Resolvability of Hamming Graphs
Lucas Laird, Richard C. Tillquist, Stephen Becker, Manuel E. Lladser
TL;DR
This work addresses the resolvability (metric dimension) of Hamming graphs $\mathbb{H}_{k,a}$ by recasting the problem as a constrained linear system on one-hot encodings and then extending it to a polynomial-root formulation. The authors derive a central result, Theorem $A z=0$, which characterizes resolving sets via a structured zero-space condition, and they specialize it to hypercubes with simplified kernel criteria. They propose two complementary computational techniques—Gröbner-basis certificates (exact but costly) and a novel, fast Integer Linear Programming (ILP) formulation (probabilistic but scalable)—and demonstrate their use on large symbolic spaces, notably octapeptides in $\mathbb{H}_{8,20}$. As a proof of concept, they identify a resolving set of size $77$ for $\mathbb{H}_{8,20}$, enabling all octamers to be embedded as $77$-dimensional real vectors, which yields potential gains for machine-learning-style analyses of symbolic sequences.

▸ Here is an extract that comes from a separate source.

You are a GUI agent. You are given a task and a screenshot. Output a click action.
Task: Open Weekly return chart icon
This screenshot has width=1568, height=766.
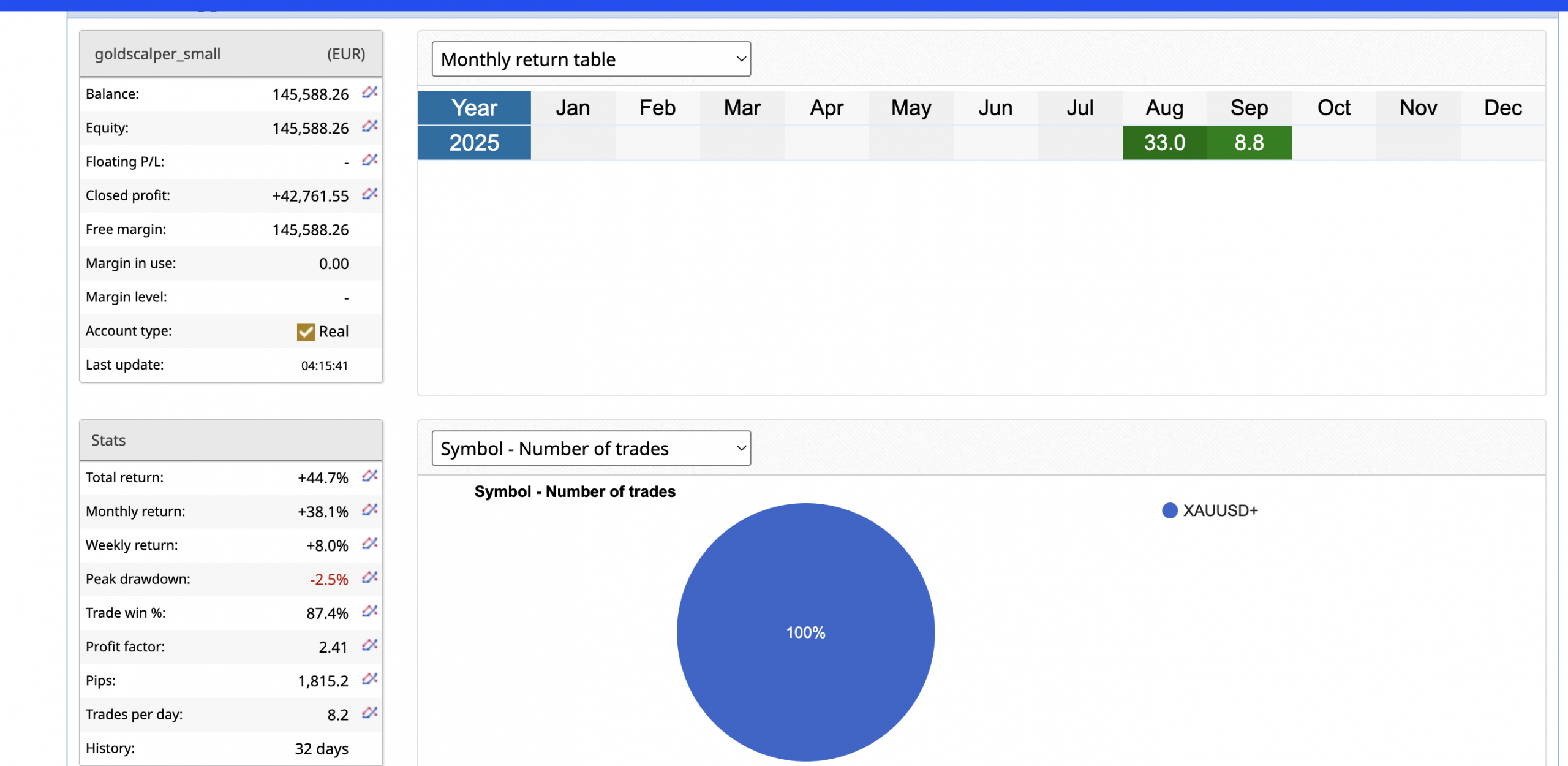tap(369, 544)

Altogether, the work provides practical tools for certifying resolvability, reduces the embedding dimension for symbolic data, and offers a path toward tighter bounds on the metric dimension of Hamming graphs in high-dimensional regimes.
Abstract
A subset of vertices in a graph is called resolving when the geodesic distances to those vertices uniquely distinguish every vertex in the graph. Here, we characterize the resolvability of Hamming graphs in terms of a constrained linear system and deduce a novel but straightforward characterization of resolvability for hypercubes. We propose an integer linear programming method to assess resolvability rapidly, and provide a more costly but definite method based on Gröbner bases to determine whether or not a set of vertices resolves an arbitrary Hamming graph. As proof of concept, we identify a resolving set of size 77 in the metric space of all octapeptides (i.e., proteins composed of eight amino acids) with respect to the Hamming distance; in particular, any octamer may be readily represented as a 77-dimensional real-vector. Representing k-mers as low-dimensional numerical vectors may enable new applications of machine learning algorithms to symbolic sequences.